What you need to do> The reply must return each line of the data exactly.

[Dataset excerpts]

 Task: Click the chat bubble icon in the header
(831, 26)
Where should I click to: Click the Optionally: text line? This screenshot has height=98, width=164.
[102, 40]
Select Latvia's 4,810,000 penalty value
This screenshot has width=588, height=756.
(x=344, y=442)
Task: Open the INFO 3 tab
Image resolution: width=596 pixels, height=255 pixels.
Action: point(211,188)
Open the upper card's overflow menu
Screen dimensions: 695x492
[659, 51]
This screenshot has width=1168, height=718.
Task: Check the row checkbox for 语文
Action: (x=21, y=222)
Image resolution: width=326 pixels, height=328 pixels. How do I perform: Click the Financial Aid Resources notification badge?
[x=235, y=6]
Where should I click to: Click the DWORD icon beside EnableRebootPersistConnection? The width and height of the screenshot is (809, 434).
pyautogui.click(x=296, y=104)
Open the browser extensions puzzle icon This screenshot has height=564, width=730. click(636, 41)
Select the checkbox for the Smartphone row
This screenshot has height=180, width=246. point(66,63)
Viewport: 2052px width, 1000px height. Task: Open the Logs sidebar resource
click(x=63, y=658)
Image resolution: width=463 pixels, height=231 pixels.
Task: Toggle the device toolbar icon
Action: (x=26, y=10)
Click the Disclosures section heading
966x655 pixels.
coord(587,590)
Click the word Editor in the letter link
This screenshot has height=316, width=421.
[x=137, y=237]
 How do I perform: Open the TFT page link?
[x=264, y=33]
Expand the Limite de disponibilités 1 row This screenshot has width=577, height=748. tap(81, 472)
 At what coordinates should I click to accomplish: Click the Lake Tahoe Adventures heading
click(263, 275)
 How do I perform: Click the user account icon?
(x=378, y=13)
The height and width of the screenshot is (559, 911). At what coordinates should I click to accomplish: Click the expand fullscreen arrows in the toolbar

Task solution>
 Task: Click the chat bubble icon in the header
(831, 26)
Where should I click to: Click the Optionally: text line? This screenshot has height=98, width=164.
[102, 40]
Select Latvia's 4,810,000 penalty value
This screenshot has width=588, height=756.
(x=344, y=442)
Task: Open the INFO 3 tab
Image resolution: width=596 pixels, height=255 pixels.
Action: point(211,188)
Open the upper card's overflow menu
Screen dimensions: 695x492
[659, 51]
This screenshot has width=1168, height=718.
Task: Check the row checkbox for 语文
Action: (x=21, y=222)
Image resolution: width=326 pixels, height=328 pixels. How do I perform: Click the Financial Aid Resources notification badge?
[x=235, y=6]
Where should I click to: Click the DWORD icon beside EnableRebootPersistConnection? The width and height of the screenshot is (809, 434).
pyautogui.click(x=296, y=104)
Open the browser extensions puzzle icon This screenshot has height=564, width=730. click(636, 41)
Select the checkbox for the Smartphone row
This screenshot has height=180, width=246. point(66,63)
Viewport: 2052px width, 1000px height. Task: Open the Logs sidebar resource
click(x=63, y=658)
Image resolution: width=463 pixels, height=231 pixels.
Task: Toggle the device toolbar icon
Action: (x=26, y=10)
Click the Disclosures section heading
966x655 pixels.
coord(587,590)
Click the word Editor in the letter link
This screenshot has height=316, width=421.
[x=137, y=237]
 How do I perform: Open the TFT page link?
[x=264, y=33]
Expand the Limite de disponibilités 1 row This screenshot has width=577, height=748. tap(81, 472)
 At what coordinates should I click to accomplish: Click the Lake Tahoe Adventures heading
click(263, 275)
 How do I perform: Click the user account icon?
(x=378, y=13)
The height and width of the screenshot is (559, 911). At what coordinates should I click to accomplish: Click the expand fullscreen arrows in the toolbar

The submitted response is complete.